§ **EXERCISE PROMPT**: Please print the entries below exactly, from the line with "Identify the click" through the line with "Cookies Settings (59, 2269)", including both of those lines and leaving out all others.
++++
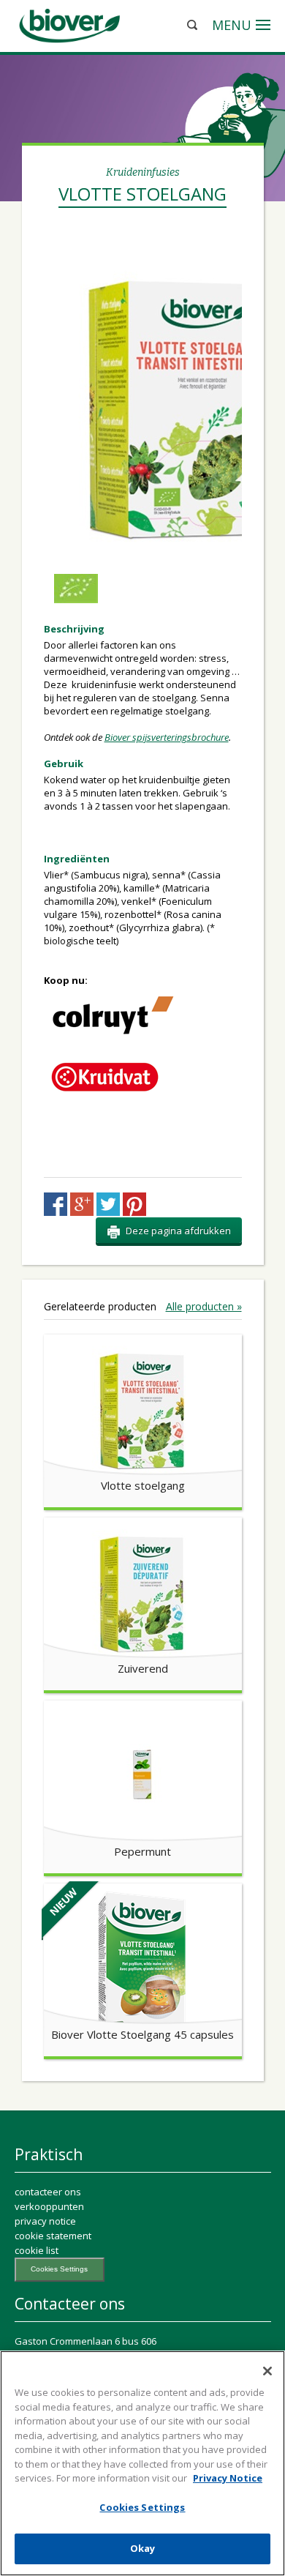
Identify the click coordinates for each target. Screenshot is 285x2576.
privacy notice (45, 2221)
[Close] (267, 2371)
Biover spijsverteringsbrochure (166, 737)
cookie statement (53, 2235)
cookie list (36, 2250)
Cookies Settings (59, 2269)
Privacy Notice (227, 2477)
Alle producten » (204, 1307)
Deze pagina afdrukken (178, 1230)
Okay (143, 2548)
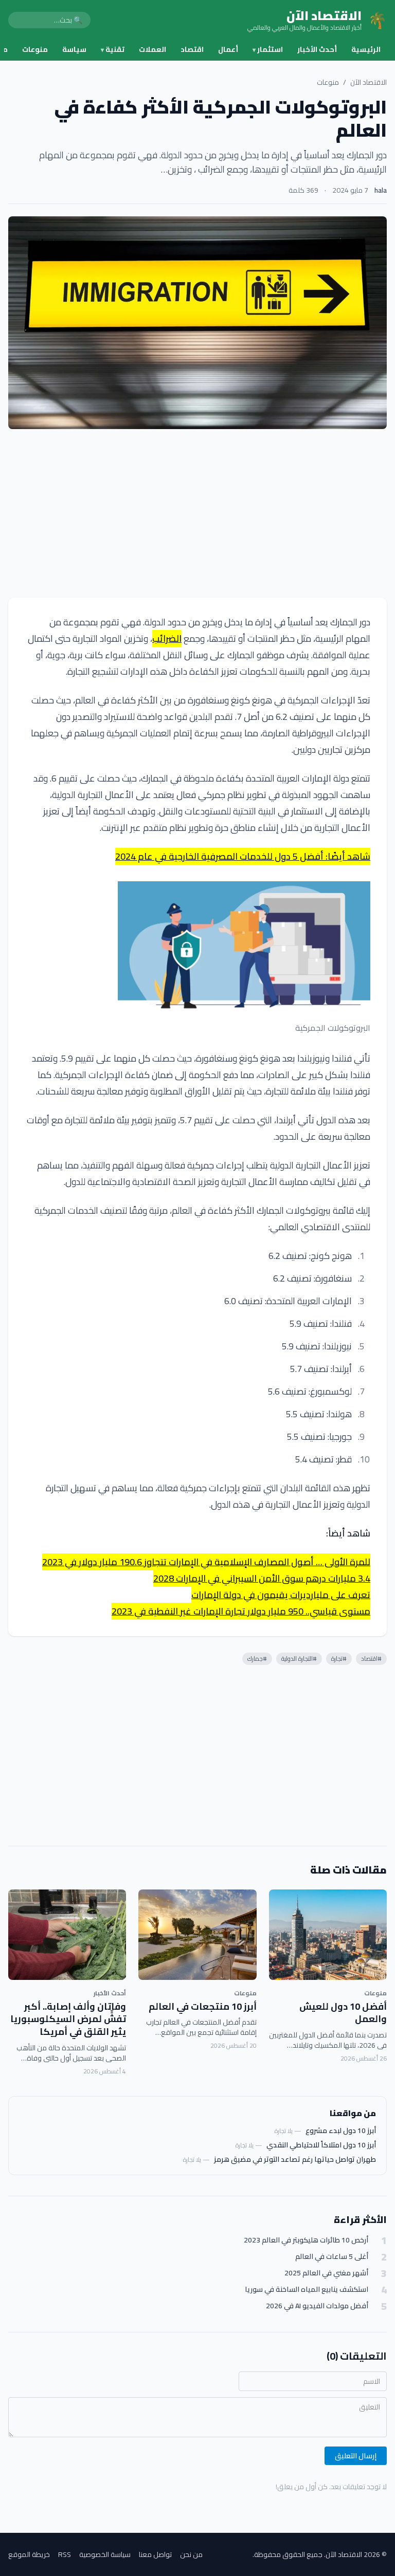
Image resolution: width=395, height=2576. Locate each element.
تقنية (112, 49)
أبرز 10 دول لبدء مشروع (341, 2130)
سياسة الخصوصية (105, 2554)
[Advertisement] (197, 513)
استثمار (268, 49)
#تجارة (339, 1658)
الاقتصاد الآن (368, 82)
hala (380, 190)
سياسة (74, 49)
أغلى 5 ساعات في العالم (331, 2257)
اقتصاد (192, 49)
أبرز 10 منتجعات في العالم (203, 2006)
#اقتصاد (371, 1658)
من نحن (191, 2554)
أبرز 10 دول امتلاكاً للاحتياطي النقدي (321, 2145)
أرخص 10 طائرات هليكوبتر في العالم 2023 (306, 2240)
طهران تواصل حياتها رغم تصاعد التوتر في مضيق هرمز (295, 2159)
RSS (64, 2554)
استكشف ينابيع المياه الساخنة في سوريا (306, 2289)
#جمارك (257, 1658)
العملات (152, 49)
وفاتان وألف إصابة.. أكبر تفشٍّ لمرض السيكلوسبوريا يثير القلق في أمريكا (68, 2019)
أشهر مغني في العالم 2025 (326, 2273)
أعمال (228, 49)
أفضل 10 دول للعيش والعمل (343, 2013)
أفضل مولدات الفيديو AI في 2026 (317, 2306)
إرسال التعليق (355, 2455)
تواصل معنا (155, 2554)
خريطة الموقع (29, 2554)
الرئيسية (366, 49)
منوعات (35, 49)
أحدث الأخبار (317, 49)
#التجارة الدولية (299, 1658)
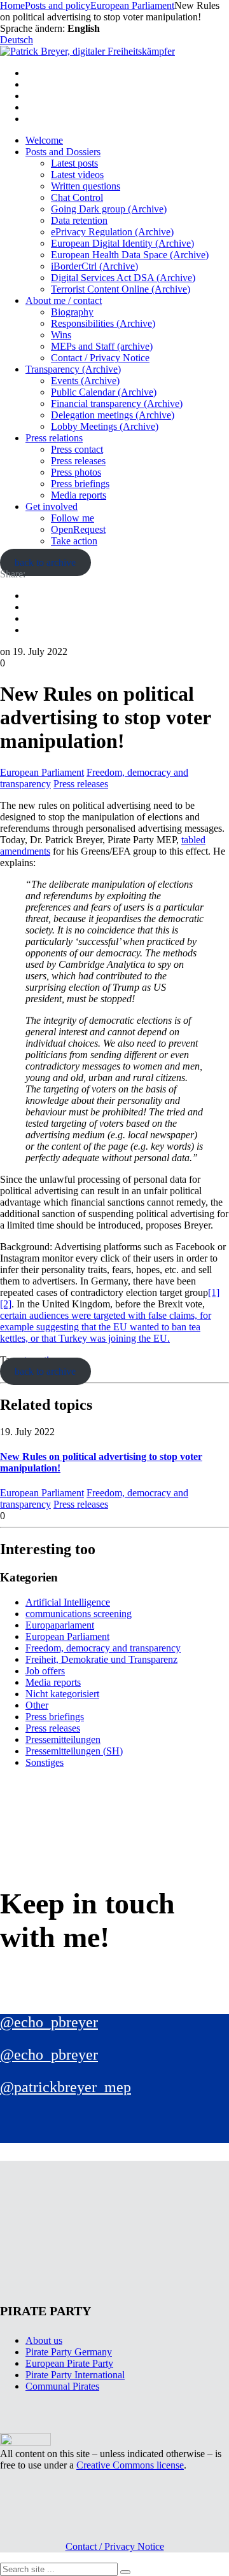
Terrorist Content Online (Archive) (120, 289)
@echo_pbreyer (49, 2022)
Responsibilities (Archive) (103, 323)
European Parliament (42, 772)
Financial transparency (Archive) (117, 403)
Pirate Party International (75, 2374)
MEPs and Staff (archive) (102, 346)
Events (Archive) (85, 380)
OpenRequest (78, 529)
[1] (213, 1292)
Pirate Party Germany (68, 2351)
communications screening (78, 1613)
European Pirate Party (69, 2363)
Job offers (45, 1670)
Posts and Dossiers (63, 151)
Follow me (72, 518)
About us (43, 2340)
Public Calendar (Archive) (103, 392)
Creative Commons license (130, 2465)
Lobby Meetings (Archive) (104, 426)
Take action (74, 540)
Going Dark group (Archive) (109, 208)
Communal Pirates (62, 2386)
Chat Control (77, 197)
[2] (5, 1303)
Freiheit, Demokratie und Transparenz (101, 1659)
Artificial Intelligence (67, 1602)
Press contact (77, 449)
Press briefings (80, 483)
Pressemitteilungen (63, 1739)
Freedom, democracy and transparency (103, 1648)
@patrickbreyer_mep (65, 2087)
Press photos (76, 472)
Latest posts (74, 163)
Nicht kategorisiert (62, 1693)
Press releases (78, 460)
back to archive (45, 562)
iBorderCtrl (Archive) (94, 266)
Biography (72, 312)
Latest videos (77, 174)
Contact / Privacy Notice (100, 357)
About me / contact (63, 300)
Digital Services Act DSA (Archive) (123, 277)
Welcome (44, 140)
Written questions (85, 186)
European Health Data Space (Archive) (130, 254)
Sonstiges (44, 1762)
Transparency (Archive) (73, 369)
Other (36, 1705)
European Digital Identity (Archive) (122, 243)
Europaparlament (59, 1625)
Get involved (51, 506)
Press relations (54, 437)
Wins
++++
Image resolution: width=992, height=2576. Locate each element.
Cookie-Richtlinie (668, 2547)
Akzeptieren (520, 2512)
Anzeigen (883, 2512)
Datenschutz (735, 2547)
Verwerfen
++++
§ **RESULT OF THE TASK**:
Identify the click coordinates for each target. Screenshot is 285x2576.
privacy notice (45, 2221)
[Close] (267, 2371)
Biover spijsverteringsbrochure (166, 737)
cookie statement (53, 2235)
cookie list (36, 2250)
Cookies Settings (59, 2269)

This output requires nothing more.